On 25/09/18 12:06, Sebastian Laskawiec wrote:
...
 Thanks a lot for checking this.

 This seems like a bug to me, so I filled 
 https://issues.jboss.org/browse/KEYCLOAK-8415. Unfortunately, we are 
 preparing for some urgent work on the product side and I can't promise 
 you when we will be able to look into this. I highly encourage you to 
 contribute a fix if you are in hurry or just subscribe to the ticket 
 and wait till we find a free slot to get it fixed.

 Thanks,
 Sebastian

 On Thu, Sep 20, 2018 at 4:27 PM D V <dv(a)glyphy.com 
 <mailto:dv@glyphy.com>> wrote:

     OK. So, with all caches being replicated, there's an error on
     startup:

     2018-09-20 14:03:38,307 ERROR
     [org.infinispan.remoting.rpc.RpcManagerImpl] (ServerService Thread
     Pool -- 62) ISPN000073: Unexpected error while replicating:
     org.infinispan.commons.marshall.NotSerializableException:
     org.keycloak.models.PasswordPolicy$Builder
     Caused by: an exception which occurred:
     in field org.keycloak.models.PasswordPolicy.builder
     in object org.keycloak.models.PasswordPolicy@6ab5350d
     in field
     org.keycloak.models.cache.infinispan.entities.CachedRealm.passwordPolicy
     in object
     org.keycloak.models.cache.infinispan.entities.CachedRealm@7864be21
     in object
     org.keycloak.models.cache.infinispan.entities.CachedRealm@7864be21
     in object org.infinispan.commands.write.PutKeyValueCommand@fec4dc5e
     in object org.infinispan.commands.remote.SingleRpcCommand@3f2e5d1a

     If I make the realms cache local but leave the rest replicated, I
     observe the same behaviour: the node that didn't issue the
     original set of refresh/access tokens does a getUserById lookup,
     which in my case results in a network call against a remote service.

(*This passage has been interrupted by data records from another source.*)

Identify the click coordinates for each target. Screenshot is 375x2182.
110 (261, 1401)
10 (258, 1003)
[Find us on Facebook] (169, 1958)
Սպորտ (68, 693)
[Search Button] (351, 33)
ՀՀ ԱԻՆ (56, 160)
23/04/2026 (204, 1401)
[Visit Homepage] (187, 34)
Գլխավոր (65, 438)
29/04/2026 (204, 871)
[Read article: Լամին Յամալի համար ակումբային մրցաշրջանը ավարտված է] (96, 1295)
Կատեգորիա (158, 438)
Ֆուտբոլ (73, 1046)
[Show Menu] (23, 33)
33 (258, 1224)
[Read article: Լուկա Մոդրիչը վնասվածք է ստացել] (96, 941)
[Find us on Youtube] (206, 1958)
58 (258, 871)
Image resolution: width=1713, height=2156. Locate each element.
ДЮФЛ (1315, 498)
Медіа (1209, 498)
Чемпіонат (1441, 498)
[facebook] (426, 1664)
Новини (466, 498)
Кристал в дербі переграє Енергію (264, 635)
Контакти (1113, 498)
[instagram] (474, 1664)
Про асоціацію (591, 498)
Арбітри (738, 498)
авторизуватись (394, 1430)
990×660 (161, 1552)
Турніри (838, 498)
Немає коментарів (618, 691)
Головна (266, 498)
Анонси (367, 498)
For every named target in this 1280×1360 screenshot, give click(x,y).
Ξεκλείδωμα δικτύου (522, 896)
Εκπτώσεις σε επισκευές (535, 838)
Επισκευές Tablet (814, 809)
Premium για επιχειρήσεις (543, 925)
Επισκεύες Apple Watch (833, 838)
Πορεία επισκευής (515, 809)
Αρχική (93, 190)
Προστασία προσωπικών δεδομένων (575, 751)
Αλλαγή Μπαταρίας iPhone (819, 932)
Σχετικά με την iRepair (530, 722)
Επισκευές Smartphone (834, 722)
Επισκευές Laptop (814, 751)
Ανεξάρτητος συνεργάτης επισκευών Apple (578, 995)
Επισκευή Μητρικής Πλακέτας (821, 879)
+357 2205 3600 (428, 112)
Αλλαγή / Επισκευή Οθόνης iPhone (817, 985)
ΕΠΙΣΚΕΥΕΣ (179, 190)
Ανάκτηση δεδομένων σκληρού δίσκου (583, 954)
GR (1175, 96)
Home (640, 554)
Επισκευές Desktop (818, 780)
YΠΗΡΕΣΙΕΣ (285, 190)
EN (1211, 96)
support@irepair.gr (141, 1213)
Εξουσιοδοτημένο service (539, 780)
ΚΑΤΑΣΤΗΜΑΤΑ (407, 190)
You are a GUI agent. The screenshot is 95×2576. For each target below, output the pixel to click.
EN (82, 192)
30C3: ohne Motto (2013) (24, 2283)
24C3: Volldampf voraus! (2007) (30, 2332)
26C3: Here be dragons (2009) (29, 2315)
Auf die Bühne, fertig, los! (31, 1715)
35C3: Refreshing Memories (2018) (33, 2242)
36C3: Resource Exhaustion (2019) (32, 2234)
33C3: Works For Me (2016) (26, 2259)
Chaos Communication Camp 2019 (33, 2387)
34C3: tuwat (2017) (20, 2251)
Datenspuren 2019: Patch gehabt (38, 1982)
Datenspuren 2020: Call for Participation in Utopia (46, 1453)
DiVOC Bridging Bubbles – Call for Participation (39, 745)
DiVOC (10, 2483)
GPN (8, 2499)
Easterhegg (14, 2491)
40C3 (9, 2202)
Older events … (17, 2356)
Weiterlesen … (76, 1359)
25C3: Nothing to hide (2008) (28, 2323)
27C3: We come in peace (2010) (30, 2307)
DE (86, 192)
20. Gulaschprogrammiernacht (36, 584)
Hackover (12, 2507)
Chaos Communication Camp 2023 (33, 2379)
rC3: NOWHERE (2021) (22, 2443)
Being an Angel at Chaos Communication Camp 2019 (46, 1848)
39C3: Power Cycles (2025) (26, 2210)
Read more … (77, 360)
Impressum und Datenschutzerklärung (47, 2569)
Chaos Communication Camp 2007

     I noticed there are caches running that aren't mentioned in the
     config, like userRevisions. These are local and adding them to the
     config as replicated doesn't actually make them as such.

     On Thu, Sep 20, 2018 at 7:36 AM Sebastian Laskawiec
     <slaskawi(a)redhat.com <mailto:slaskawi@redhat.com>> wrote:

         Could you please try to unify the caches? Please replace
         all local-cache and distributed-cache with replicated-cache.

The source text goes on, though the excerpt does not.